_To do_: List all lines of the data containing the word "computer".

■ ■ ■ ■

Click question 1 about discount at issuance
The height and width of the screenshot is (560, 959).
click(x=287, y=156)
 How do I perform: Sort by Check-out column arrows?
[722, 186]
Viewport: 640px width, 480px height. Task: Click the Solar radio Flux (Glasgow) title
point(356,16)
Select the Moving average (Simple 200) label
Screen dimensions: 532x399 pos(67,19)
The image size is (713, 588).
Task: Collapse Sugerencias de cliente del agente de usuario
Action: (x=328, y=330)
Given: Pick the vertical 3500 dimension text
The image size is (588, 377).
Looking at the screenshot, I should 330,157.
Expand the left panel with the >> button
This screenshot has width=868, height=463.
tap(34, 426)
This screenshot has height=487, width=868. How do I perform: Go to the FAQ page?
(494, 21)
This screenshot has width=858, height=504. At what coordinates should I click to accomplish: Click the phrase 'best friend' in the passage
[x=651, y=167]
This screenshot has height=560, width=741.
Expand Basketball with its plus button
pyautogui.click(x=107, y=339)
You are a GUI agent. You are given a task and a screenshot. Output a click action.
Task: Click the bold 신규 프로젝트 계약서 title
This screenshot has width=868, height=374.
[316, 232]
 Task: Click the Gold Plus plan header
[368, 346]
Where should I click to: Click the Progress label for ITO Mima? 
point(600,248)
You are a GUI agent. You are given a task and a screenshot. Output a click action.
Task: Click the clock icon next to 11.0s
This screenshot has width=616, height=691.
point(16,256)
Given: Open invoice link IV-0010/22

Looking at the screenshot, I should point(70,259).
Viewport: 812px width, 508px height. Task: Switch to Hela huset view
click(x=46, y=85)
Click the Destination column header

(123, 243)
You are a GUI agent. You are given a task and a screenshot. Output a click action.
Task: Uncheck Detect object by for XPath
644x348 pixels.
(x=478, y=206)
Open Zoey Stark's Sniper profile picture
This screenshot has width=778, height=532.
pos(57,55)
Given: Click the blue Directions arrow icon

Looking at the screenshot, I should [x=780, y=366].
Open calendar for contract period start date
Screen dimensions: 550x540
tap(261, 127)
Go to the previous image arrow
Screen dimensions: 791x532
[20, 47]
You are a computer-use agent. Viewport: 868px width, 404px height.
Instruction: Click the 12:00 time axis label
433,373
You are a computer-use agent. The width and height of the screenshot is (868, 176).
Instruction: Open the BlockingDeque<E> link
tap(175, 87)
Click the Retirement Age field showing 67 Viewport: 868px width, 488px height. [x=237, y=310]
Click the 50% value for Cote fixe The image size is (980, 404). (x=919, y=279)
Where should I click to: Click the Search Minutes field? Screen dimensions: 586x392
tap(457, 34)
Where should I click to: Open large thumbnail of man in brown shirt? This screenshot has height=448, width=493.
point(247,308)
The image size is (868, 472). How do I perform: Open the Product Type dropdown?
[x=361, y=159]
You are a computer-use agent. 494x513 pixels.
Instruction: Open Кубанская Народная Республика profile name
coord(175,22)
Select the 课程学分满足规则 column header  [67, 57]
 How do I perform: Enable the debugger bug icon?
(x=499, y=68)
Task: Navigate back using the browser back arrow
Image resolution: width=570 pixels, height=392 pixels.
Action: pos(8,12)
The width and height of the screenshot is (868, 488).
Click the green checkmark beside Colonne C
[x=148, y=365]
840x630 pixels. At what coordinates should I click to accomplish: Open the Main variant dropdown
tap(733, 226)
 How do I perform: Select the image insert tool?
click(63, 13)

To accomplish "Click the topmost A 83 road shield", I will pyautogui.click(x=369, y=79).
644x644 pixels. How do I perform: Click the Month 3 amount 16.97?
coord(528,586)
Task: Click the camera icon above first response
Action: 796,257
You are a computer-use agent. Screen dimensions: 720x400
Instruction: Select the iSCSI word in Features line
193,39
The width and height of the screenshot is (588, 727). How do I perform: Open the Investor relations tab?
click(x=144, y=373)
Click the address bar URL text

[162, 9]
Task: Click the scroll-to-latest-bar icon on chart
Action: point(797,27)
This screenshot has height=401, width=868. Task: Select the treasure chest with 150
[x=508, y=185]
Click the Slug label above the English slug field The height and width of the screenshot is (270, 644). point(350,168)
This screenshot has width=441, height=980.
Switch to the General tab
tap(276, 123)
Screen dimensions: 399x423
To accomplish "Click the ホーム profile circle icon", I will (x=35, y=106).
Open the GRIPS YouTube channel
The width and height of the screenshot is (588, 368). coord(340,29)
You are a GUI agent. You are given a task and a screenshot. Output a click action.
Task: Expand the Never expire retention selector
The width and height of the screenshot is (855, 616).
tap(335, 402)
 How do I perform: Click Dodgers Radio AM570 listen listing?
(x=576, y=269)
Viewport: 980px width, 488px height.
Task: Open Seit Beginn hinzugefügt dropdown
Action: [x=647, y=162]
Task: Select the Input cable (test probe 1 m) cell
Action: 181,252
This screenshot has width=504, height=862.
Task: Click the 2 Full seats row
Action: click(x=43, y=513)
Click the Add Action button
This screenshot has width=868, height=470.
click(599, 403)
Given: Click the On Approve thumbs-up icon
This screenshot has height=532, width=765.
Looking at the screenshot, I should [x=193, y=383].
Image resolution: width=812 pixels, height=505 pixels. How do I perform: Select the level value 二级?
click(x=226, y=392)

■ ■ ■ ■

_Solution to the problem_:
You are a computer-use agent. Viewport: 868px width, 404px height.
You are a computer-use agent. The width and height of the screenshot is (868, 176).
You are a computer-use agent. 494x513 pixels.
You are a computer-use agent. Screen dimensions: 720x400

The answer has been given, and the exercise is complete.